Get index value of iterables. Anytime you see range(len(x)), it should be re-written using enumerate().

# BAD !!!
for i in range(len(my_list))::
    print i,v

# BAD 2
for v in iterable:
    print i,v

# GOOD !!!
for i,v in enumerate(my_list):
    print i,v

for i,name in enumerate (['apple','banana','cherry']):
    #  [  (0,'apple'),   (1,'banana'), (2,'cherry') ]

for i,name in enumerate(my_list, start=5):
    # starts from 5th element???

Use zip to make iterable pair-wise loops. pair of streams becomes a stream of pairs.

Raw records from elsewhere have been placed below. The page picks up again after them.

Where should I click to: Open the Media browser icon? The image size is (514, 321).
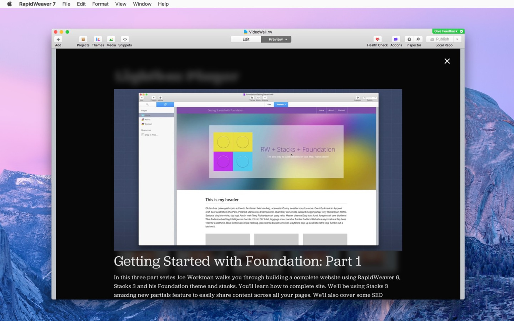click(x=111, y=39)
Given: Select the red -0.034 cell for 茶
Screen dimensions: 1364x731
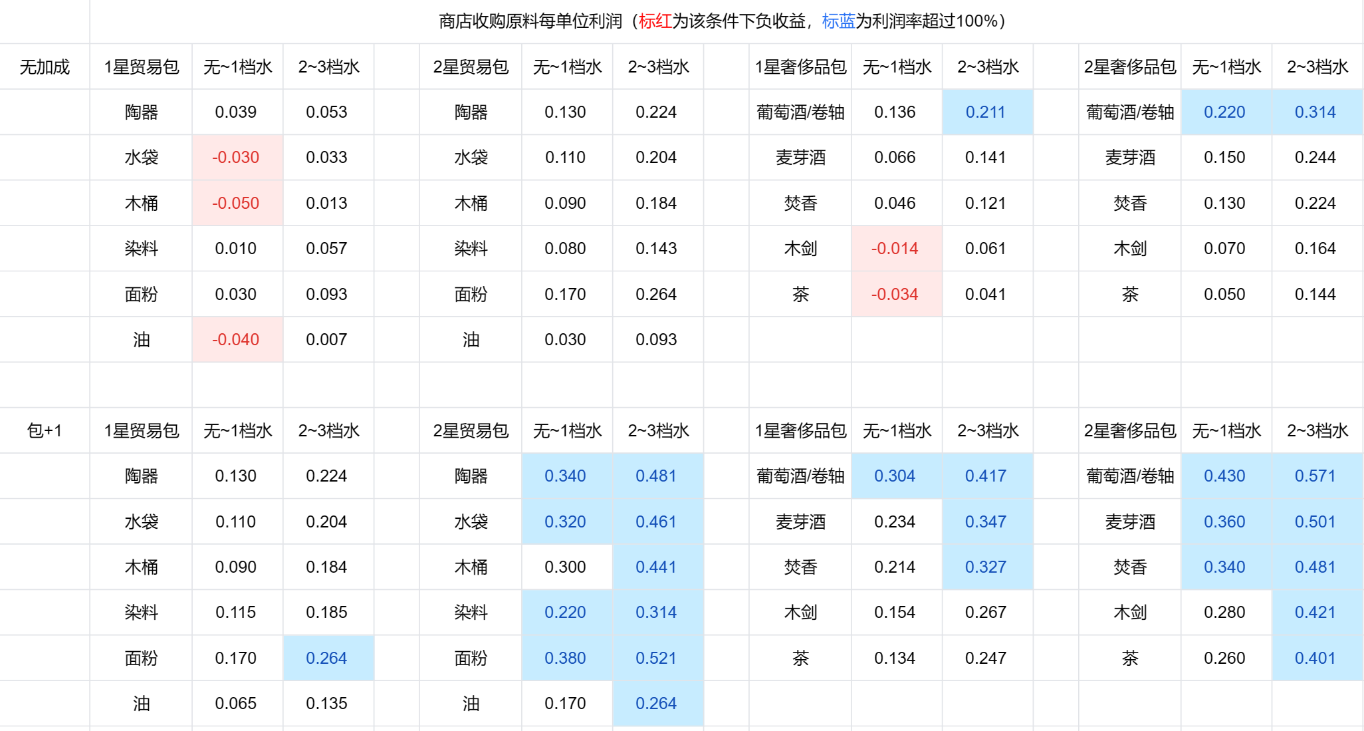Looking at the screenshot, I should point(895,295).
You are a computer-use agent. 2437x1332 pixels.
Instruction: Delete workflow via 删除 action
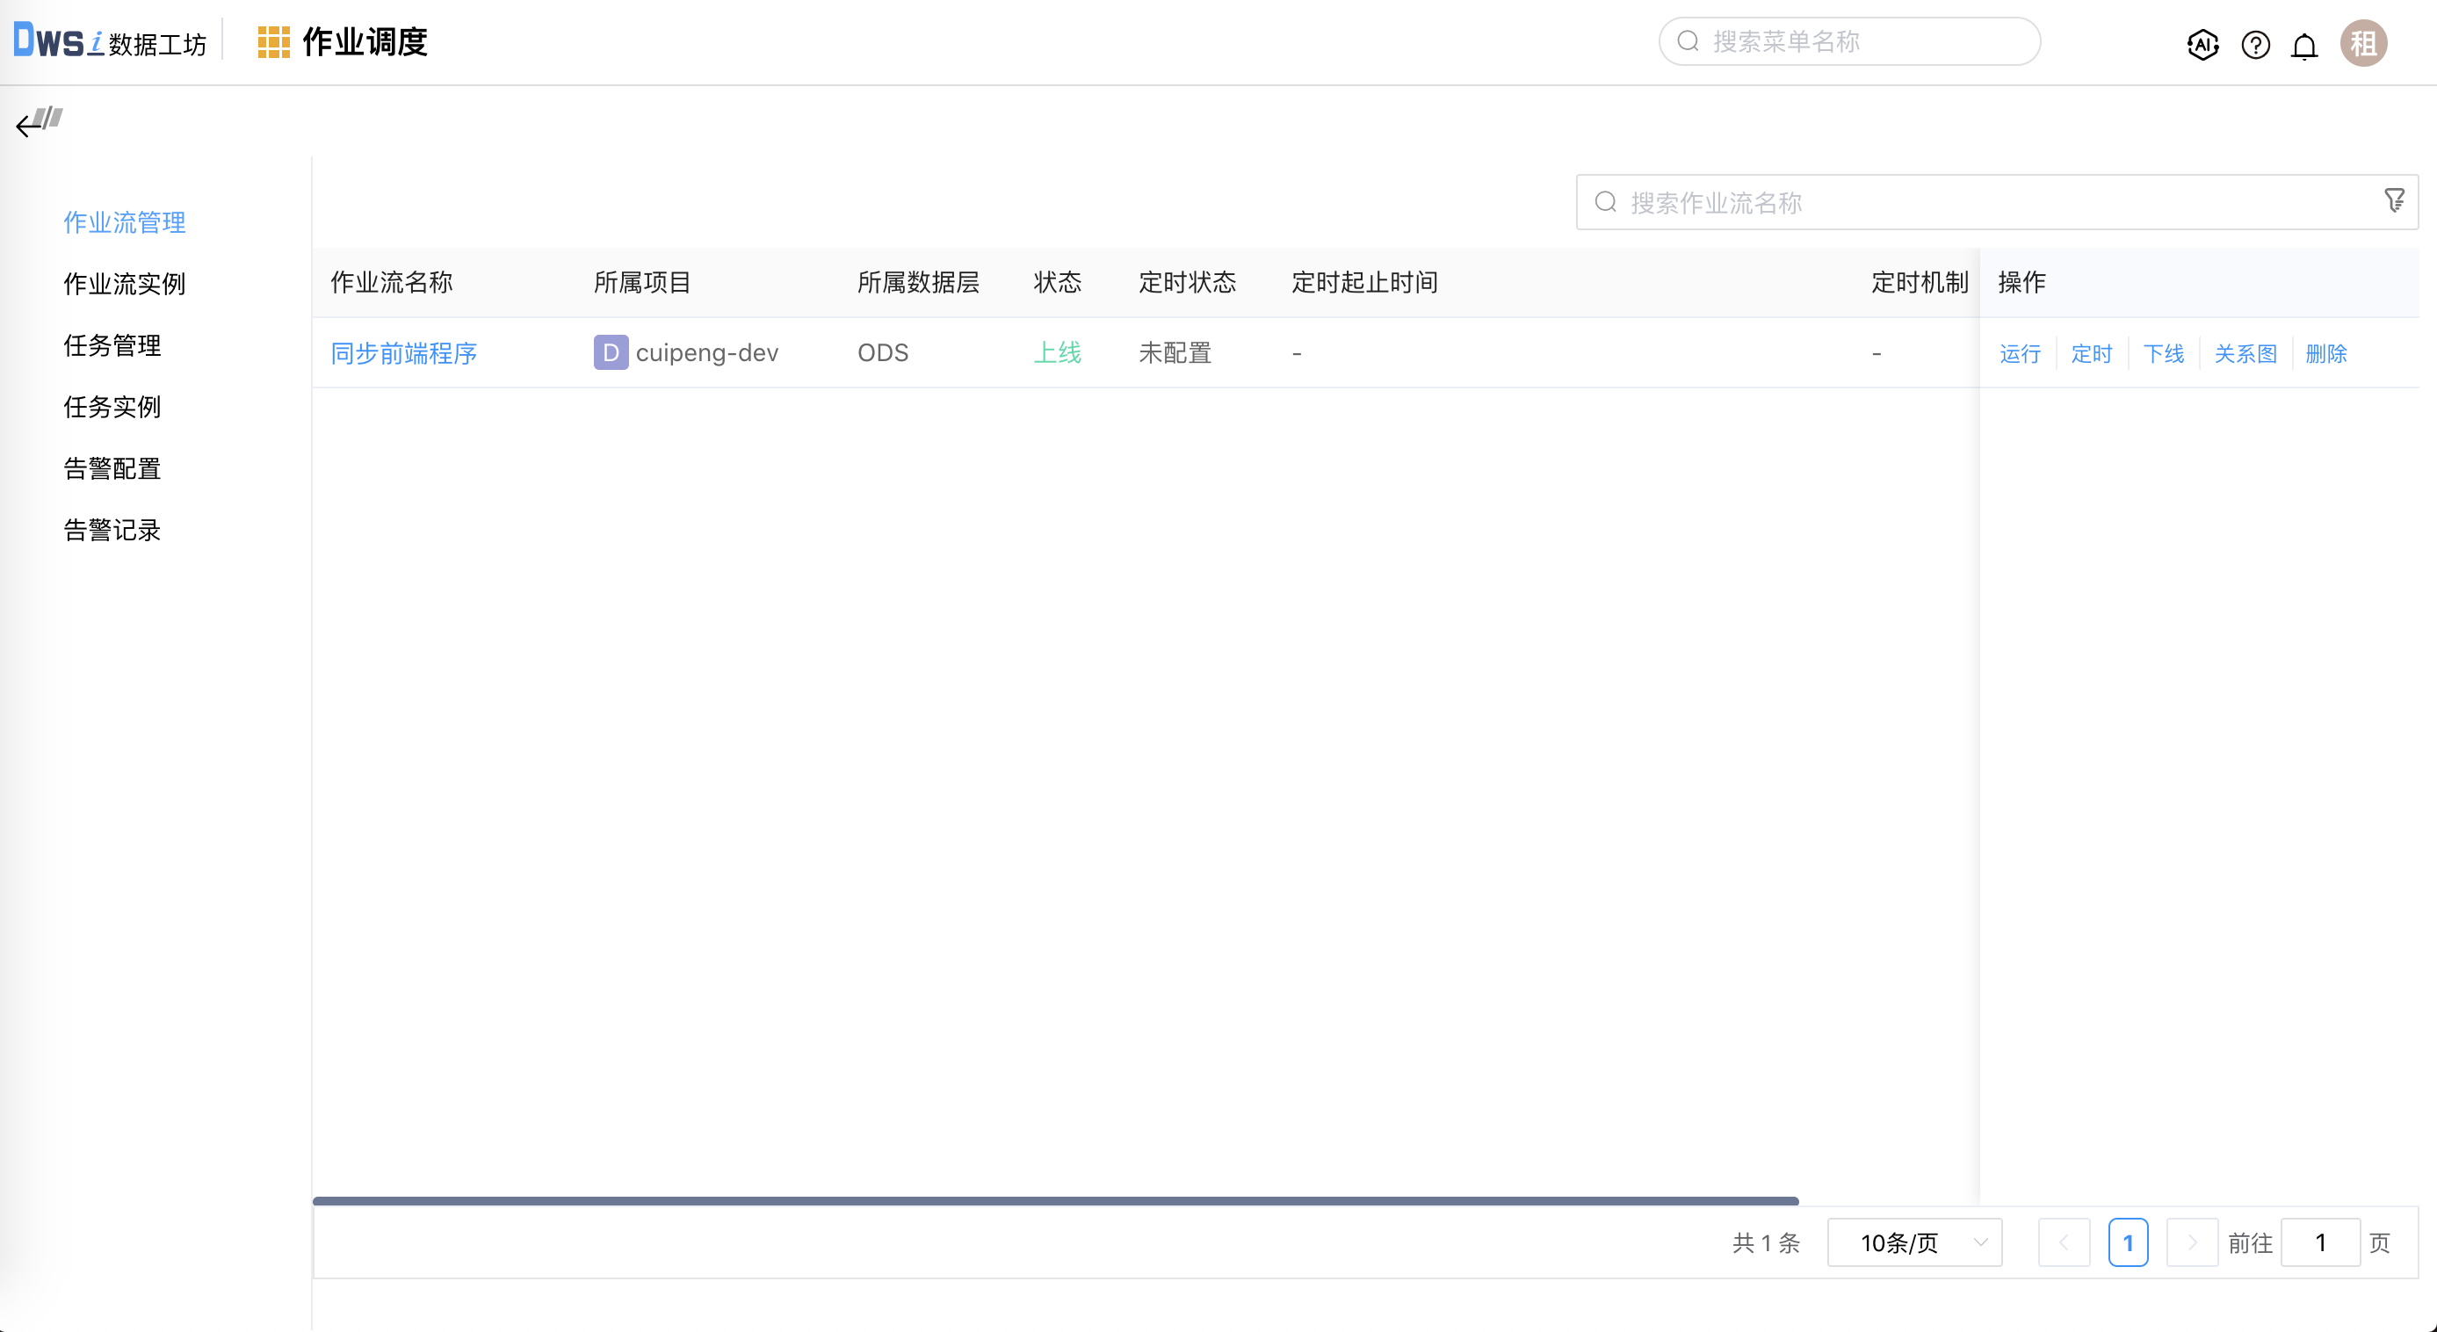click(x=2327, y=353)
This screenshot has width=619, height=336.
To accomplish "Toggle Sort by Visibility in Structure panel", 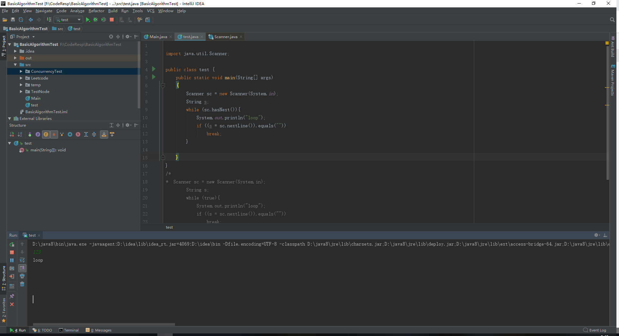I will click(12, 134).
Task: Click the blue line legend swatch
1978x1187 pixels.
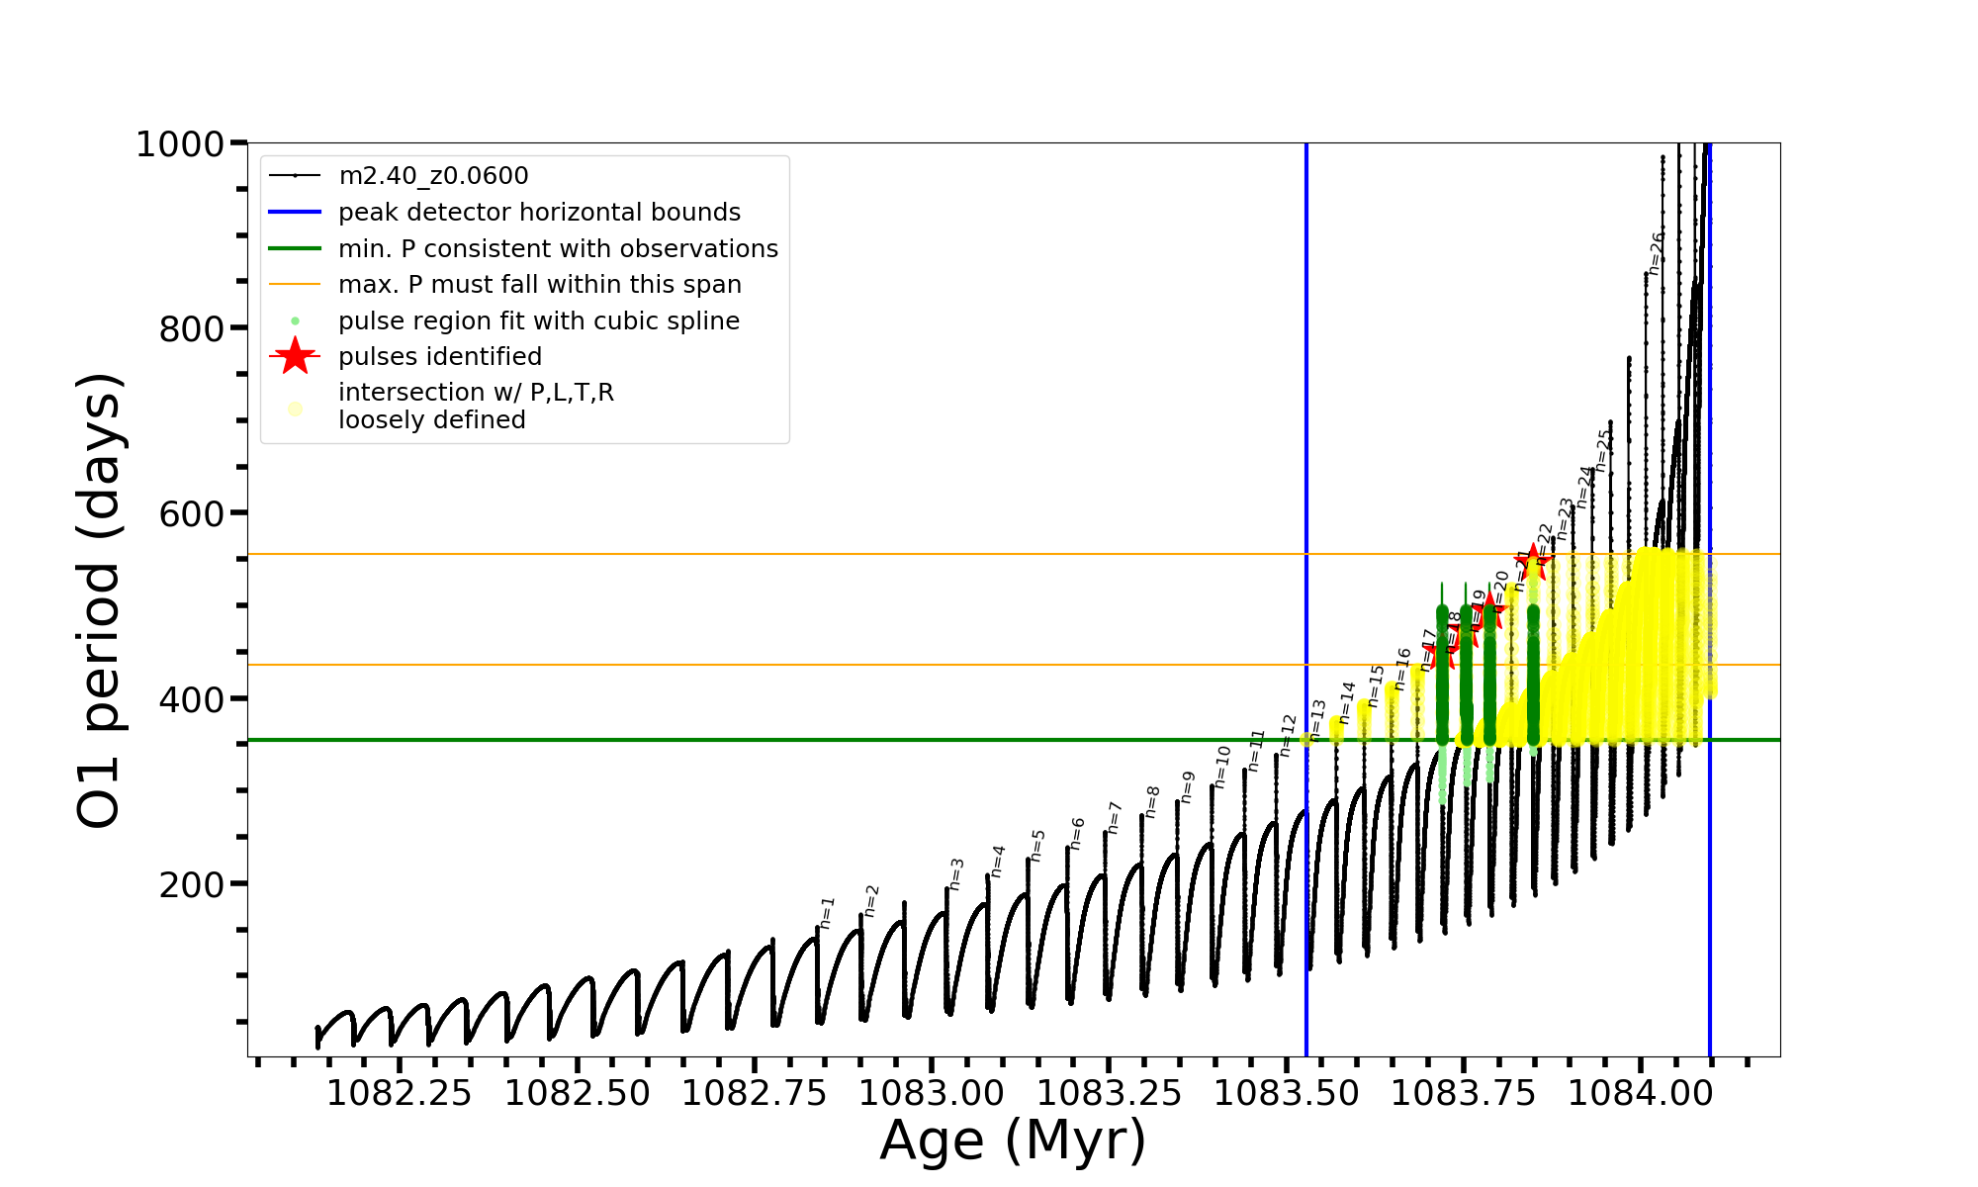Action: point(295,212)
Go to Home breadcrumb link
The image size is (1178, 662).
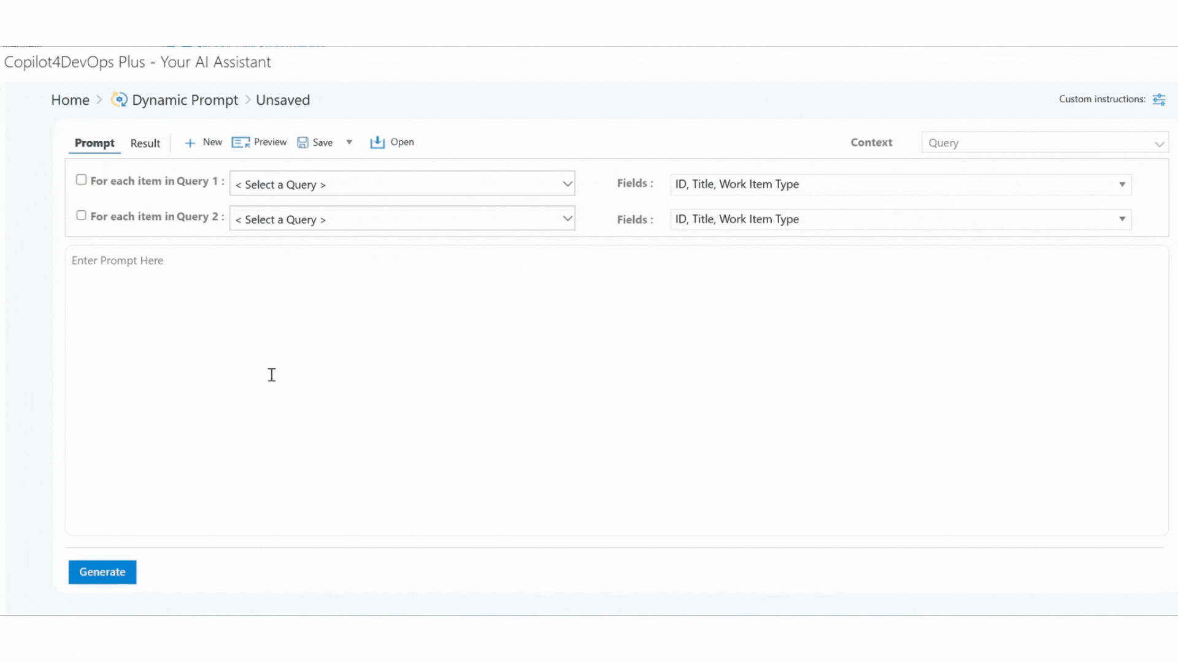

zip (x,y) ==> combines into single list of tuples.


>>> zip(x,y)
[(1, 'a'), (2, 'b'), (3, 'c')]

zip (*x) ==> unzips single list of tuples into multiple list

>>> zip(*l)
[(0, 1, 2), ('a', 'b', 'c')]


age_list= [15,34,65]

for name,age in zip(names, age_list):
    print "%s: %s" % (name,age)

#use dict (iterables) to create dict from zip

d=dict (zip(names,age_list))

print max(d.values())  : #==> #  "65"  in  py3, get oldest age
print max(d.itervalues()) : #  in py2

print max(d.items(), key=lambda b: b[1]) #=> ("carl",65)
    #use iteritems() in py2

print max(d,key=d.get)   # get oldest person's name
    # "carl"


Generators returns stream (creates an iterable), while function return only 1 value

Simple example:

def hello_world():
    yield "hello"
    yield "world"

for x in hello_world():
    print x

Example: given a list, return stream of even numbers

def evens(stream):
    # lazy, so stream is evaluated ONLY when it needs it. Therefore, it is very efficient.
    for n in stream:
        if n%2==0:
            yield n

for n in evens ([1,2,3,5,6,86,32]):

Example: generator that open a config python file, and return only the lines that should be read, and skip comments and empty lines.

def non_comment_lines(f):
    for line in f:
        line =line.strip()
        if line.startswith('#'):
            continue    #skip commented lines
        if not line:
            continue    #skip blank lines
        yield line

def open("myfile.ini") as f:
    for line in non_comment_lines(f):

# reuse generator
def open("2nd.ini") as f:
    for line in non_comment_lines(f):


  1. simplify testing. can use list [] instead of files to test it.
  2. abstract certain functionality, that can be reused

Example: make a double loop single

# OK solution
# stream of 2d coordinates
def range_2d(width,height):
    for y in range(height):     #xrange() in py2
        for x in range(width):
            yield x,y

for col,row in range_2d(width,height):
    value= spreadsheet.get_value(col,row)
    if this_is_my_value(value):

# BETTER solution
for cell in spreadsheet.cells():
    if this_is_my_value(value):

Low-level iteration

  • iterable: produce an iterator (think of book pages in book)
  • iterator: produces a stream of values (Think of bookmark in book)


    iterator = iter(iterable)   # calls iterable.__iter__()
    value = next(iterator)    # calls or .__next__()
    value = next (iterator)         

next() is the ONLY operation allowed on iterator!!!

  • next() advances the iterator (advances the bookmark ) once.
  • next() will raise an exception if there’s no value.


with open('file.txt') as f:
    header=next(f)      # read 1st line 

    for line in f:      # read 2nd line to ... end

Make object iterable by defining __iter__(self) and returning iter(), of usually a list.

class MyObj ():
    def __init__(self):
        self.mylist = []
    def __iter__(self):
        return iter(self.mylist)

myobj= MyObj()
for i in myobj():
    # ...

__iter__ is a good place to put generators

def __iter__(self):
    for i in self.mylist:
        if not i.myflag:
            yield i

def get_all(self):
    return iter(self.mylist)

def done(self):
    return (t for t in self.mylist if mylist.done)
    #generator in one line

Modifying the list of iterator will cause side effects. If element needs to be deleted, it should be deleted backward. Dictionary will raise exception if it is modified.